Comme si les heures lui étaient comptées et qu’il lui fallait mettre les bouchées doubles, tirer une dernière salve avant de disparaître dans la trappe, c’est sur une bousculade de spectaculaires développements régionaux que s’achève l’an 2018.


Voilà d’abord que la première puissance mondiale se désengage militairement du Proche et du Moyen-Orient : d’Afghanistan bientôt, mais tout d’abord de Syrie où stationnent quelque 2 000 boys, puisque Donald Trump ne veut plus être le gendarme du monde et que, de toute manière, il en a fini avec un État islamique en pleine déroute. Le président américain semble ainsi laisser le champ libre à l’autre superpuissance, la Russie, maîtresse incontestée de la Syrie dite utile, mais aussi à tout un quarteron de shérifs de moindre envergure.

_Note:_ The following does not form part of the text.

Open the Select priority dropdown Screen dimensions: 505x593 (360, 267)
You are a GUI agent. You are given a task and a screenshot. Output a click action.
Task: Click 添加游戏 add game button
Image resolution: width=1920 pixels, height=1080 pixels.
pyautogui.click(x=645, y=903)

Entre deux opérations contre les jihadistes, la Turquie a désormais ainsi les coudées franches pour casser du Kurde dans le Nord syrien. Interdit de toute présence à proximité du Golan, l’Iran ne démord pas, quant à lui, de son projet de couloir territorial menant au Liban et qui le mettrait en contact direct avec Israël. En revanche, et pour bien montrer que le départ des Américains n’affecte en rien sa vigilance et ses ressources, l’État hébreu redouble d’entrain dans ses frappes aériennes contre les positions iraniennes, lancées à partir de l’espace aérien libanais : lequel n’en est pas, il est vrai, à sa première violation…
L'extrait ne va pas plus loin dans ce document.